→ Assignment
With pictures left out, copy exactly every line from the one containing "[Baixe nosso app para dispositivos android]" through the end of the material.

→ Records supplied
Content starts
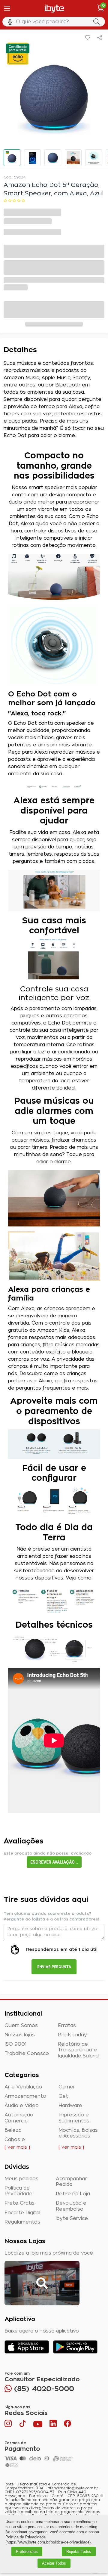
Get (63, 2096)
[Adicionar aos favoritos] (88, 38)
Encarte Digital (22, 2212)
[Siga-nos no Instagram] (8, 2425)
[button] (12, 157)
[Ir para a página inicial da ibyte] (54, 8)
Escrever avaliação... (54, 1862)
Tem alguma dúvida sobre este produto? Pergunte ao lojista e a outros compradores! (51, 1916)
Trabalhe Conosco (26, 2053)
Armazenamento (25, 2096)
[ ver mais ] (17, 2147)
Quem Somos (21, 2025)
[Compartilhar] (100, 38)
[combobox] (54, 21)
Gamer (66, 2087)
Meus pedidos (21, 2178)
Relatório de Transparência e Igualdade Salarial (78, 2050)
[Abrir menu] (6, 8)
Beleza (13, 2130)
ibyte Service (72, 2218)
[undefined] (54, 93)
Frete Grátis (19, 2203)
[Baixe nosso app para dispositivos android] (75, 2347)
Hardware (70, 2105)
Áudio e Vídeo (21, 2105)
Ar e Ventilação (23, 2087)
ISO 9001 (15, 2044)
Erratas (67, 2025)
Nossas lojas (19, 2034)
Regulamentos (22, 2222)
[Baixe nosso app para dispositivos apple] (26, 2347)
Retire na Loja (73, 2193)
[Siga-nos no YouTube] (38, 2425)
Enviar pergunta (54, 1967)
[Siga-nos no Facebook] (67, 2425)
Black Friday (72, 2034)
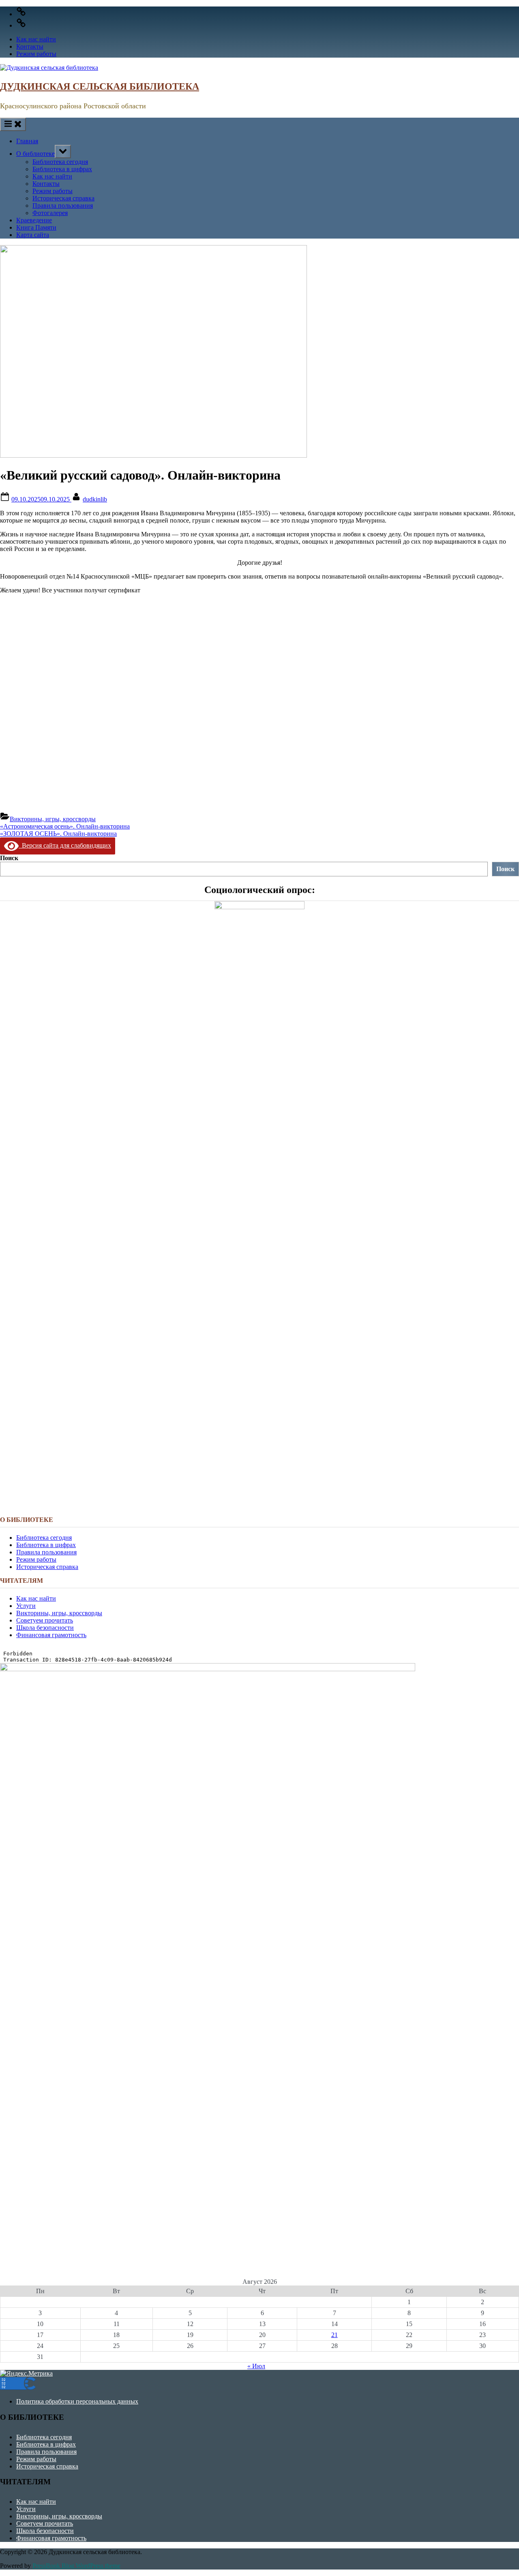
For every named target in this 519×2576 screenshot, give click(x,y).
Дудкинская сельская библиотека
Content ends
→ Answer to the exercise
[Baixe nosso app para dispositivos android] (75, 2347)
Hardware (70, 2105)
Áudio e Vídeo (21, 2105)
Ar e Ventilação (23, 2087)
ISO 9001 (15, 2044)
Erratas (67, 2025)
Nossas lojas (19, 2034)
Regulamentos (22, 2222)
[Baixe nosso app para dispositivos apple] (26, 2347)
Retire na Loja (73, 2193)
[Siga-nos no YouTube] (38, 2425)
Enviar pergunta (54, 1967)
[Siga-nos no Facebook] (67, 2425)
Black Friday (72, 2034)
For every named target in this 519×2576 screenshot, give click(x,y).
Дудкинская сельская библиотека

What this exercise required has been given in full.